Session 2: Aha! Moments

There were numerous references to the ‘elephant in the room’ at the second session of We Media’s on Thursday.  What is the elephant?  Money. Of course. No matter what role you play in the media space – head of a newspaper conglomerate trying to figure out how to integrate citizen media into your operation, individual filmmaker looking to find an outlet for your content, crafty entrepreneur trying to push your ‘big idea’ for syndication to the world, and on and on… everything comes down to money.  If you are starting up, you want to get funded.  If you are independent, you want to get paid for your time.  If you are a public corporation, you have an obligation to your stakeholders to drive profit.  And if you are an investor, you want to make your money back, plus some.

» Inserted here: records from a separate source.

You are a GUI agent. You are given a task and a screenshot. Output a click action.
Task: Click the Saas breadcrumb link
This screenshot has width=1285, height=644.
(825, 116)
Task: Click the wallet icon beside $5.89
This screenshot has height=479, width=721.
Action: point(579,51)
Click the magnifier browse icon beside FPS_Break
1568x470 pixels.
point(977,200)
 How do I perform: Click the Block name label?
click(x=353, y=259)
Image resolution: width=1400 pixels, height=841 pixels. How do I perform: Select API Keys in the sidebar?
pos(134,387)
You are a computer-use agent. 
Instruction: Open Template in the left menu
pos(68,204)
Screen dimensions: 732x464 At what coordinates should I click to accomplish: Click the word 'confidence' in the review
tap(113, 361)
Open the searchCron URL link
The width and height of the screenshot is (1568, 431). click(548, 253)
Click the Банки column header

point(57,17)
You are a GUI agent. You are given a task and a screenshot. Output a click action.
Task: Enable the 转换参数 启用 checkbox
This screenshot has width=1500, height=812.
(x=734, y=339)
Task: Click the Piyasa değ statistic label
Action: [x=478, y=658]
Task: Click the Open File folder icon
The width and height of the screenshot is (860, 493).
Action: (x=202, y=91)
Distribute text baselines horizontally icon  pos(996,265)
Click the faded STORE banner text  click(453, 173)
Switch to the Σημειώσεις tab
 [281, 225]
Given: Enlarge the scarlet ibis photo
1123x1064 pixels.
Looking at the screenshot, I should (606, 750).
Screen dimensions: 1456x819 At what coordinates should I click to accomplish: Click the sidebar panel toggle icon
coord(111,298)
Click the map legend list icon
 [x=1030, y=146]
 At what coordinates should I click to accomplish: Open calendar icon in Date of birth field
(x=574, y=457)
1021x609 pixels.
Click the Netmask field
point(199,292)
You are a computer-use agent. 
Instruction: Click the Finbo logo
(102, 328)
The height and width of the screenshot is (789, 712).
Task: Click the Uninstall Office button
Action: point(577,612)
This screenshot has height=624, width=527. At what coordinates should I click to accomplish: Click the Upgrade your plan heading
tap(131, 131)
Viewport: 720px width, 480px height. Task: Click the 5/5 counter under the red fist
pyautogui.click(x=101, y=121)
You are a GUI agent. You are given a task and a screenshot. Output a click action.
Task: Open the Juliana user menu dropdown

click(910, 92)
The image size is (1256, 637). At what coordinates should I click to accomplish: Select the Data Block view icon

We Media pulled together a pretty accomplished group of innovators and investors – those who have sought funding and those who have provided it – to help the assembled group sort it all out.  I didn’t leave the room with a clear sense of how to get my big idea funded, and I don’t think I am along in that, but there were a bunch of Aha! Moments, including:

  • Consider hybrid models that can drive interest among both audience and advertisers… for example, marrying editorial (‘expert’) leadership with user generated content to produce a higher quality content experience.
  • Different types of user interaction and different cuts of the demographic audience can be much more valuable than others.  Going niche may be your best option.  But does that mean that less valuable audiences should be ignored because they can’t make you money?
  • Can you ask audience/participants to fund their own start-up… create an information co-op if you will?  Who would lead?  A social capitalist instead of a financial one?  Is there a model out there already?  Where?
  • What would an eBay for content look like? News organizations could bid on what content they consider most valuable and the content providers/producers who have the most talent, or who are most effective at selling their content, would rise to the top.
  • Ultimately, we need a system where news organization compete to be the best online, rather than a system that equalizes everyone.  That’s what the original newspaper barons would have wanted.
  • The ad model is broken.  But for smaller organizations and those who are not connected, other funding models are (currently) hard to find or hard to pitch.  There has to be an opportunity to get funding for ideas that haven’t been proven yet or this whole conversation will remain exactly where it is today.
  • If you get the value proposition right, you can bring along corporate sponsors as well as VCs (to share the burden/risk)
  • You have to believe that the audience is going to be able to tell the difference between content that is free and content that is not. There will be real economic cottage industries in content.

And then the panelists offered some closing thoughts and predictions:

  • There is a wide pool of people contributing investment – smaller firms, social pools, angels, hedge funds.  Look at how the investors measure themselves and target your ask to meet that interest.
  • Think about what you are passionate about and what the benefit is – be very sincere about that, be able to communicate that. 
  • The next big thing is going to be mobile (so stop thinking about just the internet world)
  • Old media is going to have to partner with new media.  But, it is tough to partner a horse with an automobile.  Don’t think it will be easy, but find a way.
  • Investors look for things that will forward their business – new networks in newsgathering (that helps augment what people around the world do every day), new platforms for syndication networks, things that add to the collective experience of their individual reporters and editors.  If you are offering something that is not going to meet one of those core strategic objectives, investors are not interested (at least not as an early investor). 
  • Big companies historically muck up small businesses because they think they know, but they don’t.  Keep your focus on growing, driving success, etc. That is not very expensive to do, and there will be many more options for you if you meet those goals.

There is much work still to be done before the major news organizations understand better what needs to be funded, and the smaller, independent producers and providers understand how to find backing.  But new ground was definitely broken in this discussion and if you were listening closely, you might have found the key to finding your next big break.